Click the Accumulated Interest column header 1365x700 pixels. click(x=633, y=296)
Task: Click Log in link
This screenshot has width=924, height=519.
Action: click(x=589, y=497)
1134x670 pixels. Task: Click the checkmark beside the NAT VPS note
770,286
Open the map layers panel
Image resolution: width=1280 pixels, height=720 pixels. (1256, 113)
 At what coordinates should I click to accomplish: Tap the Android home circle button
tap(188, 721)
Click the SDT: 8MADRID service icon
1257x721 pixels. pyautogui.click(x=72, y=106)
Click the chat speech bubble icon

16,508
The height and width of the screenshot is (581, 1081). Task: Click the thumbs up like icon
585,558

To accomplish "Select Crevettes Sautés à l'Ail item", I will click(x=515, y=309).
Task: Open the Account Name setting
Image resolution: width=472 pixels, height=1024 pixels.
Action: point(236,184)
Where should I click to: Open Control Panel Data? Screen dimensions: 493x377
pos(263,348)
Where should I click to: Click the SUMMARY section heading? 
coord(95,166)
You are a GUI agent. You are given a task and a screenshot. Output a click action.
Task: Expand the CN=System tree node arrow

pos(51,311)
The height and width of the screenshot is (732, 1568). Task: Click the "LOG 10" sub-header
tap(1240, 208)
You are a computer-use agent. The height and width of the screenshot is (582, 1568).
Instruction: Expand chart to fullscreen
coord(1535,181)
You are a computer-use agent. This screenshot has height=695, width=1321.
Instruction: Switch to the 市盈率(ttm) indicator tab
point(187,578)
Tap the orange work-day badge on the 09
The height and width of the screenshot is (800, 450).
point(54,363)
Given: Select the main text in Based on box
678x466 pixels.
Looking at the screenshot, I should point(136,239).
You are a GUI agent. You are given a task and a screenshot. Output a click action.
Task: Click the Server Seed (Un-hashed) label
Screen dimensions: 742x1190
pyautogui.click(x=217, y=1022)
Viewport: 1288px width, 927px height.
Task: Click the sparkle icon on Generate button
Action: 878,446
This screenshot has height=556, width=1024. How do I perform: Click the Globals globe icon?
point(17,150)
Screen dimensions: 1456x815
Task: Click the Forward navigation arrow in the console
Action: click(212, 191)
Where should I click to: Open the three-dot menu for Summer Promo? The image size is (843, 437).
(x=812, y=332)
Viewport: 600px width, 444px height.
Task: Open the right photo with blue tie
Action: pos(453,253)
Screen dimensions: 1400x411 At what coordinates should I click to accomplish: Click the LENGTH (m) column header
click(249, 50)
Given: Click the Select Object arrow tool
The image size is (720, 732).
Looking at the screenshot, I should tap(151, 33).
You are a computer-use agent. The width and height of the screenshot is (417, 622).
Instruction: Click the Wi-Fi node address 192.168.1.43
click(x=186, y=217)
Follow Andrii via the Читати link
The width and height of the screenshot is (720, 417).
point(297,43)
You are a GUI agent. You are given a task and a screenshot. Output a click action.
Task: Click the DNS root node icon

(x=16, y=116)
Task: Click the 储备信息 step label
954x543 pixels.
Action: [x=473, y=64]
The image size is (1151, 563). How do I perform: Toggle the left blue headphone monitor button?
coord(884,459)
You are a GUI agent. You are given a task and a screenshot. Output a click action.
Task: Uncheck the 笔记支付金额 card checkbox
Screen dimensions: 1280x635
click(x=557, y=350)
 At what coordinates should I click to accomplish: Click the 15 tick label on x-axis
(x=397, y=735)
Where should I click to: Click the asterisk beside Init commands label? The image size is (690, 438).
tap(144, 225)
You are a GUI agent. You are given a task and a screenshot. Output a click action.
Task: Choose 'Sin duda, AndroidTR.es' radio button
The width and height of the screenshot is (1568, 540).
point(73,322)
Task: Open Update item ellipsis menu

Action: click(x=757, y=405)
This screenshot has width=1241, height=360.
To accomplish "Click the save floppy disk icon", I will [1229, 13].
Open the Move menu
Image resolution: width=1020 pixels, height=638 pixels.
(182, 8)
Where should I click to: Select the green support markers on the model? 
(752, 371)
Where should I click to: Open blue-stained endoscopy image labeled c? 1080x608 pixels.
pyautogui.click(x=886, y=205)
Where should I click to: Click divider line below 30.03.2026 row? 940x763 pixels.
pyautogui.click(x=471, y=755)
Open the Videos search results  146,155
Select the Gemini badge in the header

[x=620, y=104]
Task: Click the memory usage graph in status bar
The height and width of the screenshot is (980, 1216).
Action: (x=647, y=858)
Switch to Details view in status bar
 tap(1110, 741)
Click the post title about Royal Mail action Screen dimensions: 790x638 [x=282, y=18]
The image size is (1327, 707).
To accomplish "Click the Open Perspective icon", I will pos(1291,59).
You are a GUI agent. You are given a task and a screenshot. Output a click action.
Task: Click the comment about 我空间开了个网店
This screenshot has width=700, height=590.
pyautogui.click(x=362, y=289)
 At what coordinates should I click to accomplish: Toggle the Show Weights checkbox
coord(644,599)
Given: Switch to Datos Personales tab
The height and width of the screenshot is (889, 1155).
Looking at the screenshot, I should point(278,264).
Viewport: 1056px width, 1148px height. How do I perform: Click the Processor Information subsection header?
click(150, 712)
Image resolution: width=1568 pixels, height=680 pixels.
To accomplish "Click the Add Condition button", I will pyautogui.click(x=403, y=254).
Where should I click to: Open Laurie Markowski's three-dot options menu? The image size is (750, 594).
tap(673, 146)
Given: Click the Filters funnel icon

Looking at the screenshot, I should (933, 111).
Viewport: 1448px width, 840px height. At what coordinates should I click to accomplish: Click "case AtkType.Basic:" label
========================================================================
_WHAT YOU SHOULD DO:_ Wherever the string "about" occurs in the records above, copy that line.

_FINAL ANSWER:_
Click the post title about Royal Mail action Screen dimensions: 790x638 [x=282, y=18]
Task: Click the comment about 我空间开了个网店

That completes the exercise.